(Assignment):
Reproduce only the top of the records, down to and including the line containing "[Advertisement] (118, 174)".

(Given records):

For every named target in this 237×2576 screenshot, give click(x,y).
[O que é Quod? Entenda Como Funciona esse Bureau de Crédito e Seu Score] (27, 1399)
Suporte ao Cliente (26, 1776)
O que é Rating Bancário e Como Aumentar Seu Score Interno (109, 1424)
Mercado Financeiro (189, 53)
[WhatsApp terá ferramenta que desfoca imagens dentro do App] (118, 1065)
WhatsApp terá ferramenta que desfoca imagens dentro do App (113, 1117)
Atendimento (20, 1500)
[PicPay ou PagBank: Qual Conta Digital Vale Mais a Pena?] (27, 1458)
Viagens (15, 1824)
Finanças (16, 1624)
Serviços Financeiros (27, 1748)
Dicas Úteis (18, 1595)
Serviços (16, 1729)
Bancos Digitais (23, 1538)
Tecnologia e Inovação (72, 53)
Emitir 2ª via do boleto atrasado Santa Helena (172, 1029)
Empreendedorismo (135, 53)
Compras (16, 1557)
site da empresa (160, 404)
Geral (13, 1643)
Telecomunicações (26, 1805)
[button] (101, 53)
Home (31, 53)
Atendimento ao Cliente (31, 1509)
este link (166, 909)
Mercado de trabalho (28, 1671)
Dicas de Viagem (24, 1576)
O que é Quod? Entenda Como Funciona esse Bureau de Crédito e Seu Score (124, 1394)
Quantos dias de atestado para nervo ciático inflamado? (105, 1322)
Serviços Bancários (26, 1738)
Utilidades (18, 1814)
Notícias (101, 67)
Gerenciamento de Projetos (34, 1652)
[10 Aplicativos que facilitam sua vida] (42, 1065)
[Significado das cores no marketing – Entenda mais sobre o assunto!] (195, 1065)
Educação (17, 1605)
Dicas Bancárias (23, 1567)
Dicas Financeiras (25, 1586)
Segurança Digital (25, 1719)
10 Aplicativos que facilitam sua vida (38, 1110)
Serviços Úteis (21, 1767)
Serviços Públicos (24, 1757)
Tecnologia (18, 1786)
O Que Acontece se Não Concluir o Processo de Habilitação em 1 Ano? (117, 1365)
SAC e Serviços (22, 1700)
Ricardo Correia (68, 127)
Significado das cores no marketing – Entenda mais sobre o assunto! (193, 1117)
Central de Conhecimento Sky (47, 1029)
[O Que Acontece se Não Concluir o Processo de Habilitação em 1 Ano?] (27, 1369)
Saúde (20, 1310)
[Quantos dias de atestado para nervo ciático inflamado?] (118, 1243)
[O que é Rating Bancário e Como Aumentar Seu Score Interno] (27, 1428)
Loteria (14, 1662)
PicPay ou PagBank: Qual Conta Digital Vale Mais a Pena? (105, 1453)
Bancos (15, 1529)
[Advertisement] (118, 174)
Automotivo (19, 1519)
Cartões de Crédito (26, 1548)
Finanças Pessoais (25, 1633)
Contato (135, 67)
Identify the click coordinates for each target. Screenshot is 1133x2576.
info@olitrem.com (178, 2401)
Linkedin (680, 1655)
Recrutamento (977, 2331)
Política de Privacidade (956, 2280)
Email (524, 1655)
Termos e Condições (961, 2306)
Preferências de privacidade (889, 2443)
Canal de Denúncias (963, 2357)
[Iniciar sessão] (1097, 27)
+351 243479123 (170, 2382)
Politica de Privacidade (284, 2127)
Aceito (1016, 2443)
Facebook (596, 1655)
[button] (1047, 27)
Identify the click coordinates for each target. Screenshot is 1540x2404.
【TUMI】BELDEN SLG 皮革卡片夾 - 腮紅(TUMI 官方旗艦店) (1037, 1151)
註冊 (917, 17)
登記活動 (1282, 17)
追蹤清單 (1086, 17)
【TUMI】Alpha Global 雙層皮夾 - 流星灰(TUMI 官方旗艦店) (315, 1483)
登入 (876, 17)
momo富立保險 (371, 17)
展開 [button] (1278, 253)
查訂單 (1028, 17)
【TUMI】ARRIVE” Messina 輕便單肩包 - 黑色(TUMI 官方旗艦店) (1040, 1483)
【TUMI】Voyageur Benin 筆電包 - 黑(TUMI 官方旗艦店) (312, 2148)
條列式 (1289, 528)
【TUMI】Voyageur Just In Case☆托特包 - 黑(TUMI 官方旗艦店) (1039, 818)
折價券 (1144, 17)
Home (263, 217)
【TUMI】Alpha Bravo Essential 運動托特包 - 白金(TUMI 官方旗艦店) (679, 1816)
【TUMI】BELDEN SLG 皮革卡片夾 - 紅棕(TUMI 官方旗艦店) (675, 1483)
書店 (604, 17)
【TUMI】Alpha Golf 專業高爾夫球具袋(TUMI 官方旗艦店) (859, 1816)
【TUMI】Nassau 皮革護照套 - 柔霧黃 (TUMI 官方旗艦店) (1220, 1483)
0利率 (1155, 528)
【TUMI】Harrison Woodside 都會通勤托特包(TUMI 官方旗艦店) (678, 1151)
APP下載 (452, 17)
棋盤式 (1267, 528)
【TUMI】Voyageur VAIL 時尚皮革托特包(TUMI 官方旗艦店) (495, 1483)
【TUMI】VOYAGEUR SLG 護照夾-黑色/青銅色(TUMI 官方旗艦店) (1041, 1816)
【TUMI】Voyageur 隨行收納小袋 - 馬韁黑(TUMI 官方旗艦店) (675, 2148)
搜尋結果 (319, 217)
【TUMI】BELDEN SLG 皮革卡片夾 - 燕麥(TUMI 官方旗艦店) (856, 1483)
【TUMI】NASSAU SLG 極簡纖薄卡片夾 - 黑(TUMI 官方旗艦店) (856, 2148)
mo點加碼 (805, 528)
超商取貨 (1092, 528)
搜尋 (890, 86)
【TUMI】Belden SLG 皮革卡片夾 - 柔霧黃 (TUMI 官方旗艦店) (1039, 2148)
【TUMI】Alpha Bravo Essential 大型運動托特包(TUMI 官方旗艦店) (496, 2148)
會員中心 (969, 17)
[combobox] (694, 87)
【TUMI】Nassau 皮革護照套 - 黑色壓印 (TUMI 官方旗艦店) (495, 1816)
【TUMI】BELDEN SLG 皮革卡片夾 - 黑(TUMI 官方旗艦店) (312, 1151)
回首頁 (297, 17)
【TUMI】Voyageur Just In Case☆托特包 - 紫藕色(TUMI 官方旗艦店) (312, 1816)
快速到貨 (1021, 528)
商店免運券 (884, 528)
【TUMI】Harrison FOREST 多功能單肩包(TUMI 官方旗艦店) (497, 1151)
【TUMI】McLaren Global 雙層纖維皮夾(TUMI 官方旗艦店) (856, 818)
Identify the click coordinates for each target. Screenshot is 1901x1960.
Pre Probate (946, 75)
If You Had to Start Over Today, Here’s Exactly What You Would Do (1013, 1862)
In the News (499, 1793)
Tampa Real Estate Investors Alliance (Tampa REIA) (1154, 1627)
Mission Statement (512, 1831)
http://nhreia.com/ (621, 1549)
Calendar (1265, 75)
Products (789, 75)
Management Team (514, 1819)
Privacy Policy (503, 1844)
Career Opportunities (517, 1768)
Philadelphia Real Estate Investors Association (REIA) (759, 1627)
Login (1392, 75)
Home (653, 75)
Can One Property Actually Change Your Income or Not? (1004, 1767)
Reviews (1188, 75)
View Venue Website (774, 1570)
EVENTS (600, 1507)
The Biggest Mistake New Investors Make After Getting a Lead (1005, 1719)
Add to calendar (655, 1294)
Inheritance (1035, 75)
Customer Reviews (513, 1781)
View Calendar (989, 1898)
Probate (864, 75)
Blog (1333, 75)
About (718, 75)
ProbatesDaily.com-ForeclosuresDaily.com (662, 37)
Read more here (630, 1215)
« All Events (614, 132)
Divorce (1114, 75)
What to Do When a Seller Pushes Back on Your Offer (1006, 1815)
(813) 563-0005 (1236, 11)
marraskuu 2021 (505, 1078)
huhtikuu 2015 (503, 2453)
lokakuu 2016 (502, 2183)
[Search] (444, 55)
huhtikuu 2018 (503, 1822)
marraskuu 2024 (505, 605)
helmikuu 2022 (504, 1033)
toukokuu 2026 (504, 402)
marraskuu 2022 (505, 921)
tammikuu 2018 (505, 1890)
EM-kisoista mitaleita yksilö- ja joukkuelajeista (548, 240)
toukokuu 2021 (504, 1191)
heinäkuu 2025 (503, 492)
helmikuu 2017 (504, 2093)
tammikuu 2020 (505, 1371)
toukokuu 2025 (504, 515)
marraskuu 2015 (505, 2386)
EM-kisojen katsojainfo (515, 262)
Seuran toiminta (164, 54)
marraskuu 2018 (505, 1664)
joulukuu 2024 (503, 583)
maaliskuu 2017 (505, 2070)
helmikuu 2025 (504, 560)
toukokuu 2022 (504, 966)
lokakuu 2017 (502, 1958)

(Response area):
For every named target in this 237×2576 screenshot, give click(x,y).
[O que é Quod? Entenda Como Funciona esse Bureau de Crédito e Seu Score] (27, 1399)
Suporte ao Cliente (26, 1776)
O que é Rating Bancário e Como Aumentar Seu Score Interno (109, 1424)
Mercado Financeiro (189, 53)
[WhatsApp terá ferramenta que desfoca imagens dentro do App] (118, 1065)
WhatsApp terá ferramenta que desfoca imagens dentro do App (113, 1117)
Atendimento (20, 1500)
[PicPay ou PagBank: Qual Conta Digital Vale Mais a Pena?] (27, 1458)
Viagens (15, 1824)
Finanças (16, 1624)
Serviços Financeiros (27, 1748)
Dicas Úteis (18, 1595)
Serviços (16, 1729)
Bancos Digitais (23, 1538)
Tecnologia e Inovação (72, 53)
Emitir 2ª via do boleto atrasado Santa Helena (172, 1029)
Empreendedorismo (135, 53)
Compras (16, 1557)
site da empresa (160, 404)
Geral (13, 1643)
Telecomunicações (26, 1805)
[button] (101, 53)
Home (31, 53)
Atendimento ao Cliente (31, 1509)
este link (166, 909)
Mercado de trabalho (28, 1671)
Dicas de Viagem (24, 1576)
O que é Quod? Entenda Como Funciona esse Bureau de Crédito e Seu Score (124, 1394)
Quantos dias de atestado para nervo ciático inflamado? (105, 1322)
Serviços Bancários (26, 1738)
Utilidades (18, 1814)
Notícias (101, 67)
Gerenciamento de Projetos (34, 1652)
[10 Aplicativos que facilitam sua vida] (42, 1065)
[Significado das cores no marketing – Entenda mais sobre o assunto!] (195, 1065)
Educação (17, 1605)
Dicas Bancárias (23, 1567)
Dicas Financeiras (25, 1586)
Segurança Digital (25, 1719)
10 Aplicativos que facilitam sua vida (38, 1110)
Serviços Úteis (21, 1767)
Serviços Públicos (24, 1757)
Tecnologia (18, 1786)
O Que Acontece se Não Concluir o Processo de Habilitação em 1 Ano? (117, 1365)
SAC e Serviços (22, 1700)
Ricardo Correia (68, 127)
Significado das cores no marketing – Entenda mais sobre o assunto! (193, 1117)
Central de Conhecimento Sky (47, 1029)
[O Que Acontece se Não Concluir o Processo de Habilitação em 1 Ano?] (27, 1369)
Saúde (20, 1310)
[Quantos dias de atestado para nervo ciático inflamado?] (118, 1243)
[O que é Rating Bancário e Como Aumentar Seu Score Interno] (27, 1428)
Loteria (14, 1662)
PicPay ou PagBank: Qual Conta Digital Vale Mais a Pena? (105, 1453)
Bancos (15, 1529)
[Advertisement] (118, 174)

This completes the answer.